TASK GOAL
Scan the entries for lines with the word "cell" and copy those lines.
START MATERIAL SHOWN
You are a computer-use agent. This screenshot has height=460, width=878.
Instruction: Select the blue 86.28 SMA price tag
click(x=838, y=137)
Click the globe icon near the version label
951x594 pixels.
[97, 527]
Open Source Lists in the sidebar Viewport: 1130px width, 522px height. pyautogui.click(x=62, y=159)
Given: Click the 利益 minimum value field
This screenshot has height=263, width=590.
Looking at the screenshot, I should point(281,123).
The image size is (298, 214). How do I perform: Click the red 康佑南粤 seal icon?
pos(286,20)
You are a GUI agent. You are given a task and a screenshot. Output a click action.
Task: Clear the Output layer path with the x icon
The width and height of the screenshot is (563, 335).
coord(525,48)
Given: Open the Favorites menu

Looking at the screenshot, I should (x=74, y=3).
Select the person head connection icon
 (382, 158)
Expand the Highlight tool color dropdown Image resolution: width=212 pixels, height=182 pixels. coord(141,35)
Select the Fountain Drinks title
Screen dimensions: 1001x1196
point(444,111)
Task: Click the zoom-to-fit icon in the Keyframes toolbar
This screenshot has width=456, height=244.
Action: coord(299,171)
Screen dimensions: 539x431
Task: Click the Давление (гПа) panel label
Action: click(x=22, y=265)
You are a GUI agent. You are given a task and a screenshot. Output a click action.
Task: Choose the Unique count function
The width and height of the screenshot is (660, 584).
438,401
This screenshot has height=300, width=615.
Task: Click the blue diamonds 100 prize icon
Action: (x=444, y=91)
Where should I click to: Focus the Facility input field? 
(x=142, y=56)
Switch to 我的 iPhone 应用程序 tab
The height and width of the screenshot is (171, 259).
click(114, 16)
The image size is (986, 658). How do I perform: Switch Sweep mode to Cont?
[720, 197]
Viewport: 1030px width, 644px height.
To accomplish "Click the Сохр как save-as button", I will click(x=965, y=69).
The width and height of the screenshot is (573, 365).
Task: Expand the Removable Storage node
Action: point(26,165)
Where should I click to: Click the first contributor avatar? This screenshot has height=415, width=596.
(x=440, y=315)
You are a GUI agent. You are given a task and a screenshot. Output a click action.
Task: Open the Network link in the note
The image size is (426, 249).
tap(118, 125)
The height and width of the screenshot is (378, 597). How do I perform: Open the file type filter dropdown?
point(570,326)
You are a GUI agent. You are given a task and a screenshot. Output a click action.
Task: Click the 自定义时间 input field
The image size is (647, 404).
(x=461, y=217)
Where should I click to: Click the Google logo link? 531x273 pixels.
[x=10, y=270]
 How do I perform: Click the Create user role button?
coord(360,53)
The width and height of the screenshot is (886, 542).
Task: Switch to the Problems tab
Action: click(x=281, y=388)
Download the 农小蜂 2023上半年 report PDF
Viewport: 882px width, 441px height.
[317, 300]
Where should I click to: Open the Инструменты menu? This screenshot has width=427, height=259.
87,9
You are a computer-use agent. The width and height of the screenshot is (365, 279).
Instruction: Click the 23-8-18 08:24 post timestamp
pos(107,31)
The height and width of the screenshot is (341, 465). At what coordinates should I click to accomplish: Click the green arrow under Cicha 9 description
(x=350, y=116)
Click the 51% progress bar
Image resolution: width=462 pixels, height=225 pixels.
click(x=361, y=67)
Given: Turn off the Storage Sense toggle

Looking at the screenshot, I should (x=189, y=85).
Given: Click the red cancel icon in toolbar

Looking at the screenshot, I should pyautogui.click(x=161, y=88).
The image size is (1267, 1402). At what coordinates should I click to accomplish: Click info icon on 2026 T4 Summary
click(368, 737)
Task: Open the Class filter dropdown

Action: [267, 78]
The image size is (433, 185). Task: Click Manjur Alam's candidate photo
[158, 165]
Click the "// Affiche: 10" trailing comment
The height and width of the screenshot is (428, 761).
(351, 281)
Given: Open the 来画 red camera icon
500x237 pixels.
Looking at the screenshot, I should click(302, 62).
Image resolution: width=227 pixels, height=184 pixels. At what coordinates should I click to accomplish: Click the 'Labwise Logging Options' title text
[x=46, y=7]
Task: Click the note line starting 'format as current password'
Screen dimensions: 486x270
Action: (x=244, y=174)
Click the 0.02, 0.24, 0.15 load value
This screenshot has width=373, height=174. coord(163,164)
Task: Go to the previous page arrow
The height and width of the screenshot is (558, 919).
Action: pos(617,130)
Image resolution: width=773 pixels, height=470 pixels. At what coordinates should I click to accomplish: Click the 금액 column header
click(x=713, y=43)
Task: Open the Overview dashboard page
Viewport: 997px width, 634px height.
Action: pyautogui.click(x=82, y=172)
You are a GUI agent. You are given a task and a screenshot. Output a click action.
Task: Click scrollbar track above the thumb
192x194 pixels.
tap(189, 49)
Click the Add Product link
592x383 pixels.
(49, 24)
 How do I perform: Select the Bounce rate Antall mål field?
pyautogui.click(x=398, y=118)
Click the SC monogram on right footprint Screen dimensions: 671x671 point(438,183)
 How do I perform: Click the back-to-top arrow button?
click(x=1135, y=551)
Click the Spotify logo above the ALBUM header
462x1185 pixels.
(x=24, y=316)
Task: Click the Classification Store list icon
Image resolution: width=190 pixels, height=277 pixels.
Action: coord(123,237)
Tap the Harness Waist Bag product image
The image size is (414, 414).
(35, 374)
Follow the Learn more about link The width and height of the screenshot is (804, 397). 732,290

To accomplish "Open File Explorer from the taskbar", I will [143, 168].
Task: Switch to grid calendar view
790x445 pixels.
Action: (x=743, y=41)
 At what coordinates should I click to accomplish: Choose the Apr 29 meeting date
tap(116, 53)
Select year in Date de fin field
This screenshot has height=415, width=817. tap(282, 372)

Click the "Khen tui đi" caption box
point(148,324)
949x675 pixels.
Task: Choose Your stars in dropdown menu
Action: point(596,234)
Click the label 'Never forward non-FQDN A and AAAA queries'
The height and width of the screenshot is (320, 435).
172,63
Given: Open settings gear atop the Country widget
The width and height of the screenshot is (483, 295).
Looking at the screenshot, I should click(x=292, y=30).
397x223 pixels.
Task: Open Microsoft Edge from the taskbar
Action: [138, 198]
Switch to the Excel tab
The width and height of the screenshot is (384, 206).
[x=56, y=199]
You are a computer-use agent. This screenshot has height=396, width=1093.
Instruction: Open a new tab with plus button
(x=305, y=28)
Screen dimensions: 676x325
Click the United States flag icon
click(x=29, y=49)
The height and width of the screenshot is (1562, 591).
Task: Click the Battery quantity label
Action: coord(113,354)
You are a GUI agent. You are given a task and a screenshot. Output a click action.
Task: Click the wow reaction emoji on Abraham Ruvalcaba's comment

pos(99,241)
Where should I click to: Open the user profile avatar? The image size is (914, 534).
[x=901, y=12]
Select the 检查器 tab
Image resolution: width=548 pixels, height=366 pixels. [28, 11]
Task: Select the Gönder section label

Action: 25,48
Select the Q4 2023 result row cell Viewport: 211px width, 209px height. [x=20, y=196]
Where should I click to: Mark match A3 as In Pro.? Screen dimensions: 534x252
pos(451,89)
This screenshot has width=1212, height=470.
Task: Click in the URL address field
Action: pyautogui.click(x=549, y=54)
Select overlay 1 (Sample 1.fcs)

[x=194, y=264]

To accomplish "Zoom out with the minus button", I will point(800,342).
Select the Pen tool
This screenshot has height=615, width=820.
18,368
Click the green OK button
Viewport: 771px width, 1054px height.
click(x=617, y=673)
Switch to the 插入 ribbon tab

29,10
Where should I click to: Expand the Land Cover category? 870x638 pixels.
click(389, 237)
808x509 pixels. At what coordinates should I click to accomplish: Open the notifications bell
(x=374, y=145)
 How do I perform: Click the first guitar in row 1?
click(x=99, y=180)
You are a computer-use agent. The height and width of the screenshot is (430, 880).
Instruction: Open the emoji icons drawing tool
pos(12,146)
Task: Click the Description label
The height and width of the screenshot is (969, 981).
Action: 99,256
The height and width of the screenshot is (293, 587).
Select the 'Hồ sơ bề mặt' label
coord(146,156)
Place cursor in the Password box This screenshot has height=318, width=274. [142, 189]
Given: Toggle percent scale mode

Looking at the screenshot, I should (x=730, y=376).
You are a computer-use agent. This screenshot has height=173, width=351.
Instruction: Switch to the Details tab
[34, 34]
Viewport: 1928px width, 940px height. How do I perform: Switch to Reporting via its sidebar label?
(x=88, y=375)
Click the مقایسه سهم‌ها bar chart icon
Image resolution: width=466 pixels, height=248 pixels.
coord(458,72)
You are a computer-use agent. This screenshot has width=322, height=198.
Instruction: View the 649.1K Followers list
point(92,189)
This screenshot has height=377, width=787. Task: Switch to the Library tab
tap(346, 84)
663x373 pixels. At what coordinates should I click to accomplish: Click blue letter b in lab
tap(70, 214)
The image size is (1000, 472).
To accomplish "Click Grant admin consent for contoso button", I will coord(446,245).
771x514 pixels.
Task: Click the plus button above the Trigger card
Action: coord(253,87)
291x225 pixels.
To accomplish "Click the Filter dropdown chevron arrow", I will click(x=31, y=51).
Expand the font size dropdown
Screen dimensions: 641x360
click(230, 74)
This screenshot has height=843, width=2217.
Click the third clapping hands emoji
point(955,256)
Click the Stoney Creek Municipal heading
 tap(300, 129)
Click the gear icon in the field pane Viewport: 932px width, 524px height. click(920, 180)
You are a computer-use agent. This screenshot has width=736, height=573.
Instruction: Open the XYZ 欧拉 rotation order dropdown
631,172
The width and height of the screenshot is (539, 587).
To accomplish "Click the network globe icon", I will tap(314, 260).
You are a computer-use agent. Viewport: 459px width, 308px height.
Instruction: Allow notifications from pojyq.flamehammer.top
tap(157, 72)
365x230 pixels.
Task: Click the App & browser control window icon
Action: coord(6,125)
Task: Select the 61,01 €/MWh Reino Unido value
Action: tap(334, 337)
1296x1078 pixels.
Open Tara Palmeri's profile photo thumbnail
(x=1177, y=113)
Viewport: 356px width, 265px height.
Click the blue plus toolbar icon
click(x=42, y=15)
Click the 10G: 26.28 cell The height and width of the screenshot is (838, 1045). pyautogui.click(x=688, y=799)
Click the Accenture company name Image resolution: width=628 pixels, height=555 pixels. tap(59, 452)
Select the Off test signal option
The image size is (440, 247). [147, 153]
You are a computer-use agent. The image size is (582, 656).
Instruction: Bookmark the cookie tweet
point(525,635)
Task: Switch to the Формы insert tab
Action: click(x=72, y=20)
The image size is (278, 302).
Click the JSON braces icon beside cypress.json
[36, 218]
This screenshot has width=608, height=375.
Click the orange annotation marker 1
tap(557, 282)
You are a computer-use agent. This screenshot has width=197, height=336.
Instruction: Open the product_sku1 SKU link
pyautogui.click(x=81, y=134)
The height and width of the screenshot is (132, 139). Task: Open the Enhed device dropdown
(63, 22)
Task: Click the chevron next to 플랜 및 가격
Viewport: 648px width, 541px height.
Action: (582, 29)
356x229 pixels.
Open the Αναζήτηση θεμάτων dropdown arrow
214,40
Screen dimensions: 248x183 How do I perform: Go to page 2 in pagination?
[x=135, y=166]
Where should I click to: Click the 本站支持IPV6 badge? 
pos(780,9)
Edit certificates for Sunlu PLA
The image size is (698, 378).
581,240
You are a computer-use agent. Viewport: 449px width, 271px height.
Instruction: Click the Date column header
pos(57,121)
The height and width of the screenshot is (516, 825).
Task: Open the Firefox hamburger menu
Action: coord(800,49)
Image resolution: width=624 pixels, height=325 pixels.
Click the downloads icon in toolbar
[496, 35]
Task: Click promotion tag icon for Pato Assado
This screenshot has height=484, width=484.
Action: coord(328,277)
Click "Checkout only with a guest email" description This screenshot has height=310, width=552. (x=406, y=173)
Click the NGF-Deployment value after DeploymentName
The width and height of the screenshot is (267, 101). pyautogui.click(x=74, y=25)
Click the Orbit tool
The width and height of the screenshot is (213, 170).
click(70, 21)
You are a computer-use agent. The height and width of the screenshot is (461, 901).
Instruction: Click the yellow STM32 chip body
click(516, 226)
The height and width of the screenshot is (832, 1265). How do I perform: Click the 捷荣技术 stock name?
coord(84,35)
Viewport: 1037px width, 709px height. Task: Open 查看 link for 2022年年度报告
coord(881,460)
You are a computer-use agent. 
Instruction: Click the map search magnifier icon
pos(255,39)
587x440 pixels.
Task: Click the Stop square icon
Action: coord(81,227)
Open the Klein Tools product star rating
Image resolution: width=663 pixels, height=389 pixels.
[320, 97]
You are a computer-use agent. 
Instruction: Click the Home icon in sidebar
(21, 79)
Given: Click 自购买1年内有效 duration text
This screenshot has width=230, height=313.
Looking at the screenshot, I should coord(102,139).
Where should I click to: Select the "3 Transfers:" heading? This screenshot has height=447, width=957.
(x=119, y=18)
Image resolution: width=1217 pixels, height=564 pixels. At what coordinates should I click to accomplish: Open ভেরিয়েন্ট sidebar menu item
END MATERIAL SHOWN
RESPONSE AREA
Select the Q4 2023 result row cell Viewport: 211px width, 209px height. [x=20, y=196]
Click the 10G: 26.28 cell The height and width of the screenshot is (838, 1045). pyautogui.click(x=688, y=799)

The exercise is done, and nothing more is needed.